A porta-voz do Bloco testemunhou no Tribunal de Loures os atrasos e as más condições de trabalho na justiça portuguesa. “As pessoas que aqui trabalham fazem milagres”, afirmou Catarina Martins.
Tribunal de Loures a funcionar em contentores. Foto Paulete Matos.

Um ano depois da entrada em vigor da reforma judiciária, o funcionamento dos tribunais atravessa uma grave crise, testemunhou a delegação bloquista na visita ao Tribunal de Loures, que está a funcionar em contentores e ainda à espera da colocação dos 50 funcionários que precisa.

“Aqui há testemunhas e advogados a passarem horas em sítios onde não há ar condicionado, há funcionários judiciais a trabalhar sem espaço para se mexerem, rodeados de processos”, afirmou Catarina Martins, considerando o Tribunal de Loures “um exemplo do desinvestimento e da destruição” da Justiça.

“Toda a gente que aqui trabalha faz milagres todos os dias, porque têm de trabalhar tendo obras ao mesmo tempo.

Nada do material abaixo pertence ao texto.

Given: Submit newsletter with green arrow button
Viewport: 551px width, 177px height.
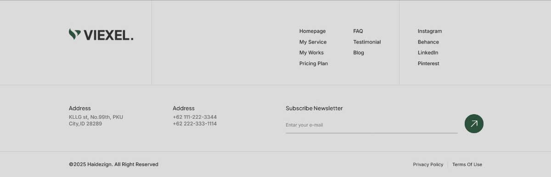Looking at the screenshot, I should point(474,124).
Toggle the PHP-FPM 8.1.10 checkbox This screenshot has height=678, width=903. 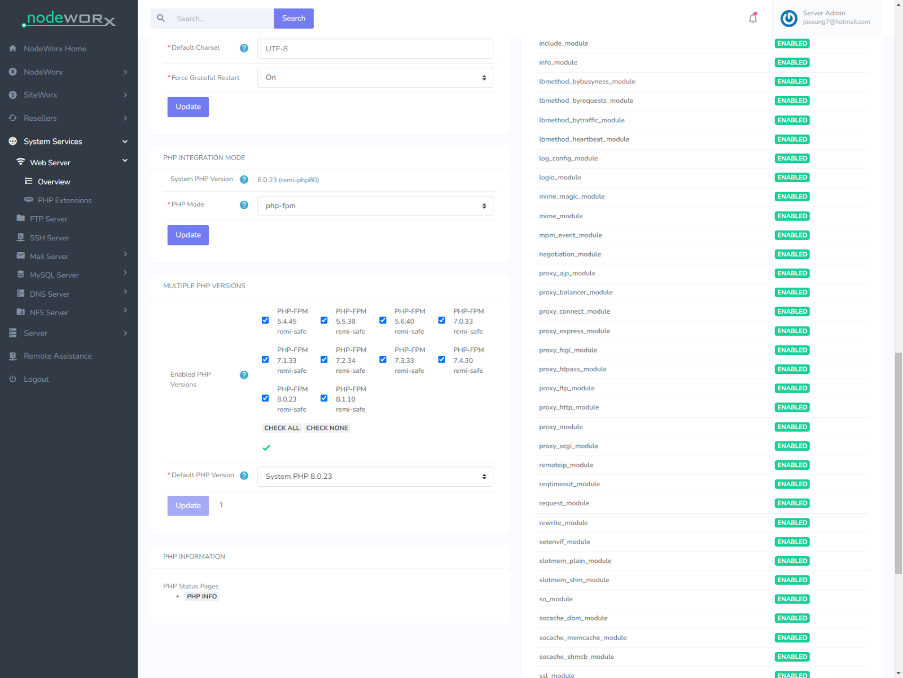(324, 398)
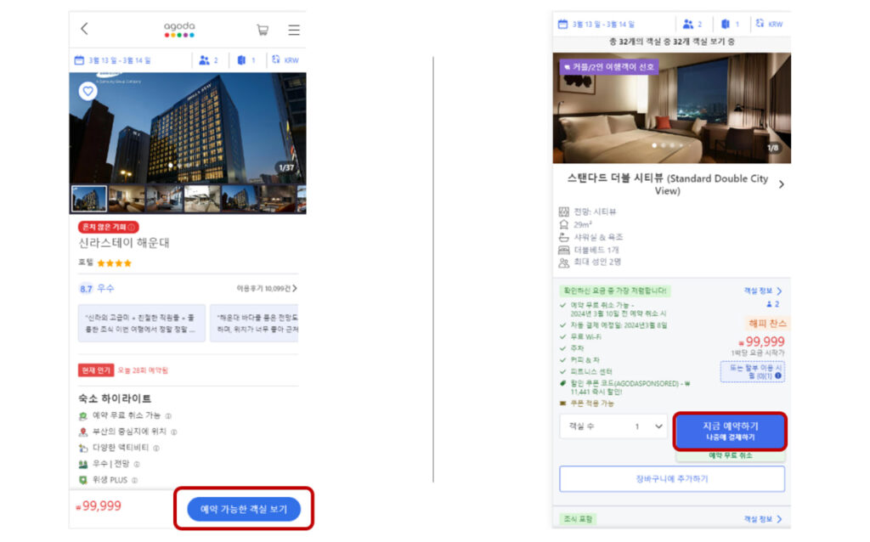Image resolution: width=870 pixels, height=542 pixels.
Task: Open info icon beside 예약 무료 취소 가능
Action: pyautogui.click(x=168, y=416)
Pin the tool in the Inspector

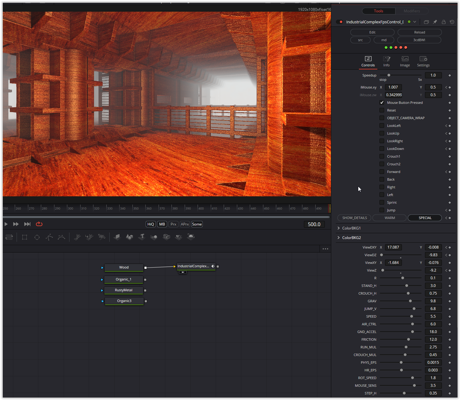tap(435, 22)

Mas não são as obras de que precisam para o edifício que lhes foi prometido, são os remendos que é preciso fazer constantemente para que o edifício que está a rebentar pelas costuras consiga ir dando resposta ao quotidiano”, descreveu a porta-voz do Bloco aos jornalistas no final da visita em que também  participaram os primeiros candidatos bloquistas pelo círculo de Lisboa: Mariana Mortágua, Pedro Filipe Soares e Jorge Costa.

“Lentidão da Justiça é sentida na vida das pessoas”

“O governo que não fez as obras que devia ter feito vem dizer agora em final de mandato que vai dar 5% das necessidades reais de investimento para que haja condições na justiça portuguesa”, prosseguiu Catarina Martins, lembrando que “foram reduzidos em mais de mil os funcionários judiciais nos tribunais portugueses: quando precisávamos de mais, temos menos”.

“As pessoas percebem na sua vida como é tão mau a justiça ser lenta quando têm de resolver um problema de família ou de trabalho. Veem também como o caso BPN está há oito anos e meio parado sem ter solução, ou como no caso dos submarinos da Ferrostaal houve condenados na Alemanha e aqui não se chega a nenhuma conclusão”, defendeu Catarina Martins, concluindo que “um governo que destruiu a justiça é um governo que tornou a democracia mais frágil”.